Осенью 1932 года Пастернаки вернулись на Волхонку, а Евгении Владимировне с Женечкой отдали комнаты на Тверском. Евгения Владимировна не успела за весну и лето вставить стекла, выбитые взрывом, когда разрушали храм Христа Спасителя. Зинаида Николаевна справилась с этим немедленно. Она поменяла обивку на продавленных диванах, натерла полы и вообще оттерла до неузнаваемости двеих комнаты в волхонской коммуналке, пока Пастернак в Ленинграде три дня подряд — 11, 12 и 13 октября — проводил творческие вечера в попытках заработать денег и вернуть авансы. Вечера организовывал Лавут, в свое время возивший по стране Маяковского,— лучший поэтический импресарио тех времен. Ольга Фрейденберг сообщала родителям Пастернака, что он имел огромный успех и даже не слишком нервничал перед выступлениями; зал Ленинградской капеллы все три вечера был переполнен.
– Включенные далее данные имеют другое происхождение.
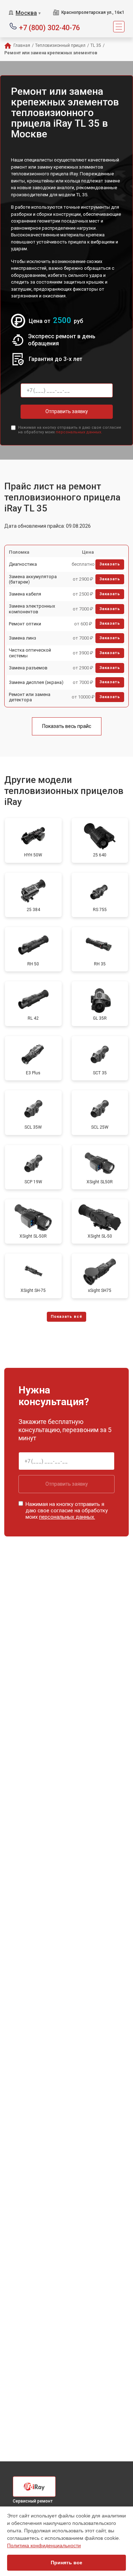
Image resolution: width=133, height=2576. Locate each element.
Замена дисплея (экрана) (36, 682)
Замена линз (22, 638)
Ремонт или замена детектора (29, 697)
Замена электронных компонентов (32, 608)
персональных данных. (79, 432)
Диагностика (23, 564)
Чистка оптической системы (30, 652)
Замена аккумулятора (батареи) (33, 579)
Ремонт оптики (25, 623)
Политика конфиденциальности (44, 2545)
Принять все (66, 2562)
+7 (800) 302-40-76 (49, 27)
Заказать (109, 564)
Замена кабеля (25, 594)
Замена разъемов (28, 667)
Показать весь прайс (66, 726)
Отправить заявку (66, 411)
Он не писал в это время ничего нового. В сентябре «Федерация» — лучшее, вероятно, издательство начала тридцатых — задумало сборник писательских автобиографий. Пастернак написал о себе жестко:

«Все, что можно было сообщить мало-мальски интересного, рассказал в «Охранной грамоте». В революции дорожу больше всего ее нравственным смыслом. Отдаленно сравнил бы ее действие с действием Толстого, возведенным в бесконечную степень. (…) Так неслыханно сурова она к сотням тысяч и миллионам, так сравнительно мягка к специальностям и именам. (Здесь как раз и сказались свердловские впечатления — и стыд за то, что общенациональные тяготы не в полной мере еще коснулись творческой интеллигенции; ничего, «надежды много впереди».— Д.Б.) От этого недовольства собою мог бы избавиться, если бы в согласии с основным тоном революции и сам мог бы обвинять и поучать, как Демьян Бедный, Горький и Маяковский. Одного я холодно принимаю, другого чту, как огромного писателя и человека, третьего горячо любил. Всем им общо то прирожденное и возвышающее сознание личной правоты, которого нет у меня и без которого такое морализирование немыслимо.

А только это и было и остается революционным».

Прямо скажем, оценка для революции нелестная — была и остается революционной, выходит, только манера обвинять и поучать, только несокрушимая уверенность в своей правоте. За этими строчками стоит та великолепная надменность, которая так оскорбила потом Федина и других бывших друзей Пастернака, когда они читали «Доктора Живаго»: подспудная и твердая вера в правоту своей неправоты. Объединяя Маяковского с Бедным (именно по признаку «обвинения», «поучения» и морализаторства), Пастернак — сознательно или бессознательно — еще раз унизил друга, которого «горячо любил»: известно, что Маяковский с Бедным терпеть друг друга не могли, Маяковский был все-таки великим поэтом, а Бедный далеко не дотягивал и до Ганса Сакса, с которым его так любил сравнивать Борис Леонидович.